Un repunte de última hora hizo subir las acciones por tercer día consecutivo el miércoles en la Bolsa de Valores de Nueva York. El promedio industrial Dow Jones cerró con una ganancia de 144 puntos, pero sólo después de dar tumbos entre ganancias y pérdidas durante la mayor parte del día.

El oro cayó 104 dólares la onza y el rendimiento de los bonos subió mientras los inversionistas perdían sus temores.

Un aumento alentador en las órdenes de autos, aviones y otros bienes duraderos en julio ayudó a aliviar las preocupaciones de que Estados Unidos se dirigía a otra recesión. El gobierno dijo que los pedidos de bienes duraderos subieron un 4%, el mayor incremento desde marzo. Las órdenes cayeron en junio.

El mercado de valores se pasó el día como un conductor al que le dieron malas instrucciones. El Dow comenzó el día con tendencia a la baja, pasó a ganar 115 puntos a las 10 de la mañana, después dio otra media vuelta y perdió 48 puntos poco después del mediodía.

Cerca del final de la jornada, el Dow Jones volvió a su ruta y aumentó de manera constante en los últimos 90 minutos de negociación para cerrar con ganancia 143,95 unidades (1,3 en 11.320,71. El Dow subió 322 puntos el día anterior, la mayor alza desde el 11 de agosto.

El Standard & Poor's 500 ganó 15,25 puntos (1,3 para quedar en 1.177,60. El indicador bursátil ha aumentado un 4,8% en la semana. Si esas ganancias se mantienen hasta el viernes, sería la primera semana en que el índice aumente desde el 22 de julio.
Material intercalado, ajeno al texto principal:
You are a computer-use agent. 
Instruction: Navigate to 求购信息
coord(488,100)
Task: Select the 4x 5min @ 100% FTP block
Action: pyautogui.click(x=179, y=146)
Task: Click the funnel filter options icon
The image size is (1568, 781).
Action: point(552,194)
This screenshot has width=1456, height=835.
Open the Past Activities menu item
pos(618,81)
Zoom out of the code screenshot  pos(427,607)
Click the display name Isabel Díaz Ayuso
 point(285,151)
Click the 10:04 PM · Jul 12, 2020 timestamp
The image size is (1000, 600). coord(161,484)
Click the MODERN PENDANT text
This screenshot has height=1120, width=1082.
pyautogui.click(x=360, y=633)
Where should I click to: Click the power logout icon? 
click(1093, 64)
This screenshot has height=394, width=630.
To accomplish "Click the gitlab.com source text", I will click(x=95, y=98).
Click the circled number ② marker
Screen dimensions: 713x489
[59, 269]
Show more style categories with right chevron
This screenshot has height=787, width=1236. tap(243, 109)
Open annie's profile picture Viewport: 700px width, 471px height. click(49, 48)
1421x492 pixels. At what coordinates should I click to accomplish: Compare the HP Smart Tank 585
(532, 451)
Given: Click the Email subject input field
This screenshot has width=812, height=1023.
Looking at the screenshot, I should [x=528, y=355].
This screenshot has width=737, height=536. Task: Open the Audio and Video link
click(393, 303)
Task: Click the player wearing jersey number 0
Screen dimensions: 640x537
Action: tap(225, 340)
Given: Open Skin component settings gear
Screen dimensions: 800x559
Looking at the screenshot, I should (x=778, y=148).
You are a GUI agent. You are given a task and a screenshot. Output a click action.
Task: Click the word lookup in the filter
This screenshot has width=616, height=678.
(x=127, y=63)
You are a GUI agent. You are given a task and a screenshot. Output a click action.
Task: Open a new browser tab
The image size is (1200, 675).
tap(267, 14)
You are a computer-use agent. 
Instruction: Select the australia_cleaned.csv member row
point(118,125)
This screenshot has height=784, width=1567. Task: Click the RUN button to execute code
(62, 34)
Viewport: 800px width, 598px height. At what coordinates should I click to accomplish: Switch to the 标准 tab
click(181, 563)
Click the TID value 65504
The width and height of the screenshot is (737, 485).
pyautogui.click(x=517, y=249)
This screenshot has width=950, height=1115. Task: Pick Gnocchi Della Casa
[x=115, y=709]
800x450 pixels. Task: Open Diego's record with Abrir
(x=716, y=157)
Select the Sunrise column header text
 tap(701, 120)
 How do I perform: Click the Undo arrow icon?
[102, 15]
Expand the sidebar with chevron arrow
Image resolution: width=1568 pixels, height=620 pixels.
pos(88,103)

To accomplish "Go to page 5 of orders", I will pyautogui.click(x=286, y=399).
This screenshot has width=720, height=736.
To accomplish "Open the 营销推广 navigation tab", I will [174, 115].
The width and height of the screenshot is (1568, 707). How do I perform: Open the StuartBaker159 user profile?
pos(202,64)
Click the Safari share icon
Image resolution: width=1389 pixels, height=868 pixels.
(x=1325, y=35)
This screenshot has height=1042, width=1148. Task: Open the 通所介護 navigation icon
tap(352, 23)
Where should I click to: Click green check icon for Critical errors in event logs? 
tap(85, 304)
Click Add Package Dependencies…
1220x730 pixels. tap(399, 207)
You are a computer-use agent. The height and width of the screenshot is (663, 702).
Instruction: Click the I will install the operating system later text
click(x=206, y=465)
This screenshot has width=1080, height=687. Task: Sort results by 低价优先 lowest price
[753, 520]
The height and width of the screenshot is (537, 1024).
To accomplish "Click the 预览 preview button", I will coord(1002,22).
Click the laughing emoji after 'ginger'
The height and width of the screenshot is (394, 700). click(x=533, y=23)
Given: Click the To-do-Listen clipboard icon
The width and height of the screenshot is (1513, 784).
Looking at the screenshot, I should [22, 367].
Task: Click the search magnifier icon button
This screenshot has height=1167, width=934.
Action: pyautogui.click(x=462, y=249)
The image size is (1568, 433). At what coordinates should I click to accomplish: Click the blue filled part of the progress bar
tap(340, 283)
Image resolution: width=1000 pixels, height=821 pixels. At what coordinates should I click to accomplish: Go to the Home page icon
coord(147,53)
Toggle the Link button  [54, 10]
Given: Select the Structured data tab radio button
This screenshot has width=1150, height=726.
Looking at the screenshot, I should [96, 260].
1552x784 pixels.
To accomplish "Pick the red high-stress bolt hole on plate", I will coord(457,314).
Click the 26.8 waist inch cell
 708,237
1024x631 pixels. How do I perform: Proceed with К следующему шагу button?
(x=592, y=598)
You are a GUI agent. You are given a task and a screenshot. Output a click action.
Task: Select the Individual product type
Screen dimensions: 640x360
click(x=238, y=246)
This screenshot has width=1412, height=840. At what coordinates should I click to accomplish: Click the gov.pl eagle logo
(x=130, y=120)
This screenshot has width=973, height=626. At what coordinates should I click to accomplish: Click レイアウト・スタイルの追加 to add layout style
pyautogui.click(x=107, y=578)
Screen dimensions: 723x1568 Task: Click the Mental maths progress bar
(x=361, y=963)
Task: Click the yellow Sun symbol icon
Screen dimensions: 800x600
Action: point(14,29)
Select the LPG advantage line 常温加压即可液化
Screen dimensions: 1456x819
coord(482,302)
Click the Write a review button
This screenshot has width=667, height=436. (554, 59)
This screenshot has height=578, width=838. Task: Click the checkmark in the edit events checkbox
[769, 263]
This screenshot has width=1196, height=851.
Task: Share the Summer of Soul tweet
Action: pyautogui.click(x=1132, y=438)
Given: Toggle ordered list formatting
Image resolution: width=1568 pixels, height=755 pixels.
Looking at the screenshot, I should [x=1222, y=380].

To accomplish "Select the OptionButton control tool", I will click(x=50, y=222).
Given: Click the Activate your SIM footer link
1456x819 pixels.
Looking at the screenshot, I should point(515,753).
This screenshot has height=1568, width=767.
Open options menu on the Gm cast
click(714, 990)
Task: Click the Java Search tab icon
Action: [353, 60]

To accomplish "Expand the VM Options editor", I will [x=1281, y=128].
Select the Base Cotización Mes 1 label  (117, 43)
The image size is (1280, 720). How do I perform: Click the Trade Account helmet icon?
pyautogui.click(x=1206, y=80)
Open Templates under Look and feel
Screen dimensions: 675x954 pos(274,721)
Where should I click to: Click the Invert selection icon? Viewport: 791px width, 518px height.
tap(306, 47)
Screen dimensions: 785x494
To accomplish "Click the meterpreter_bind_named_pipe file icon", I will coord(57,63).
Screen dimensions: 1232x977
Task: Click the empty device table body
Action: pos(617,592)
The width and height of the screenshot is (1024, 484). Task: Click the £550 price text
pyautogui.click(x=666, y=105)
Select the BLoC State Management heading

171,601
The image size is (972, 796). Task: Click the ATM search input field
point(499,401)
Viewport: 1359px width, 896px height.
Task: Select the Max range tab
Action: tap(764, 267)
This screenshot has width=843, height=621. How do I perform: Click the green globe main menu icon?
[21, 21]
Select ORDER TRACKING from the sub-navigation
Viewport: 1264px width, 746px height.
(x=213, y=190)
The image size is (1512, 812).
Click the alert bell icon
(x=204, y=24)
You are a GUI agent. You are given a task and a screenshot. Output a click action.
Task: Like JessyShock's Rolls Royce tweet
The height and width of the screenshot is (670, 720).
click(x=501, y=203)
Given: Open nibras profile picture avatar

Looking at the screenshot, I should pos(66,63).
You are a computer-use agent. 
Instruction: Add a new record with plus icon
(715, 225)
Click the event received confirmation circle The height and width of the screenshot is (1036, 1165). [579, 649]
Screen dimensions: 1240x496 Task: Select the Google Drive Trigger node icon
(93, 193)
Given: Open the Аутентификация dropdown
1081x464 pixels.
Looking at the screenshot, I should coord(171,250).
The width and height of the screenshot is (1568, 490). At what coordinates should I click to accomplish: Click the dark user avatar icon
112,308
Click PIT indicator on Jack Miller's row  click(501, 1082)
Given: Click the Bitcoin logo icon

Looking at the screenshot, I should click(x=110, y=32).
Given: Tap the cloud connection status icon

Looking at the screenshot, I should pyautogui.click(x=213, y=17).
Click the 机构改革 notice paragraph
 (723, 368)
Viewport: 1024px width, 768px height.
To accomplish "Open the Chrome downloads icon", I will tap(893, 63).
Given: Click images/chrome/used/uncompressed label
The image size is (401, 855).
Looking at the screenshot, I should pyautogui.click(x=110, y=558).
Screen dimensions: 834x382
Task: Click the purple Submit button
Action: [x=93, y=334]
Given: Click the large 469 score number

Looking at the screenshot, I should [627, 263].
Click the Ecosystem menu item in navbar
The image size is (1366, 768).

El tecnológico Nasdaq avanzó 21,63 unidades (0,9 para quedar en 2.467,69.

El rendimiento de los bonos del Tesoro a 10 años subió a 2,29% del 2,15% que registró el martes. El rendimiento había caído por debajo del 2% la semana pasada, un mínimo histórico, a medida que los inversionistas se abalanzaron a los activos de menor riesgo. El rendimiento de los bonos cae cuando la demanda por ellos aumenta.

Las grandes oscilaciones en el mercado de valores han sido comunes en agosto. En la semana después de que Standard & Poor's despojó a Estados Unidos de su calificación crediticia AAA, el 5 de agosto, el Dow Jones se alternó entre pérdidas y ganancias de 400 puntos cuatro días seguidos. Eso nunca había ocurrido.

De cualquier manera, el mercado de valores suele dar bruscos giros a finales de agosto, cuando menos operadores están en sus escritorios, dijo Dan Greenhaus, estratega global en jefe de BTIG. Los menores volúmenes de comercio a menudo propician un mercado más volátil.

"Es una locura. Parpadeé y en 15 minutos el mercado había cambiado", dijo Greenhaus. "Pero en las dos últimas semanas de agosto, los cambios bruscos de este tipo no son cosa fuera de lo común".

Otra razón para la inestabilidad reciente es el miedo a una recesión. Los inversionistas han dicho que están sopesando cada informe económico en busca de evidencia de que la economía podría estar dirigiéndose hacia una deceleración. Incluso las cifras económicas débiles parecen alentadoras si no están tan mal como la mayoría de la gente temía, dijo Greenhaus.

Dos días después de que se negoció por encima de 1.900 dólares la onza por primera vez, el oro bajó 104 dólares, a 1.757 dólares la onza, a medida que los inversionistas dejaron de estar temerosos de mantener acciones. El oro también perdió 30 dólares el martes.

En otros mercados internacionales, el FTSE 100 británico ganó 1,5%, a 5.205,9, mientras que el DAX alemán se incrementó 2,7%, a 5.681 y el CAC-40 francés avanzó 1,8%, a 3.139,5.

En Asia, el Nikkei japonés cayó 1,1% para cerrar en 8.639,61.